BUTTERFLY KISSES
(2018, Myers)
A film with the word "Kiss" in its title
"When you make a film that is presenting itself as roughly cut together found footage, you are building in your excuse for anything that's wrong with it."
Butterfly Kisses is, perhaps, one of the lesser known films within this wave. But if I open this write-up by mentioning
The Blair Witch Project, it's not only because they're both "found footage" films, but rather because the film itself does so, in more ways than one.
Butterfly Kisses is an odd duck in that it presents itself as a documentary-within-documentary-within-documentary. There are three "filmmakers" involved in the process which, at the very least, sets it apart.

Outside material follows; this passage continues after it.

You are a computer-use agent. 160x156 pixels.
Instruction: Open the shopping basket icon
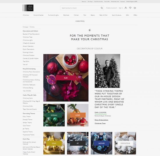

The film follows Gavin York (Seth Adam Kallick), a struggling filmmaker that stumbles upon some tapes recorded some 15 years before by Sophia Crane (Rachel Armiger), a film student that, along with her partner, wanted to document the alleged appearances of a local entity called "Peeping Tom". York intends to clean and spruce up the footage to present it as a feature film, and in order to validate the process, he hires Erik Kristopher Myers (Erik Kristopher Myers) to document it. As we follow the process, the intentions and motivations of everybody involved, from Sophia to York to Myers himself, come into question, as well as the real nature behind "Peeping Tom".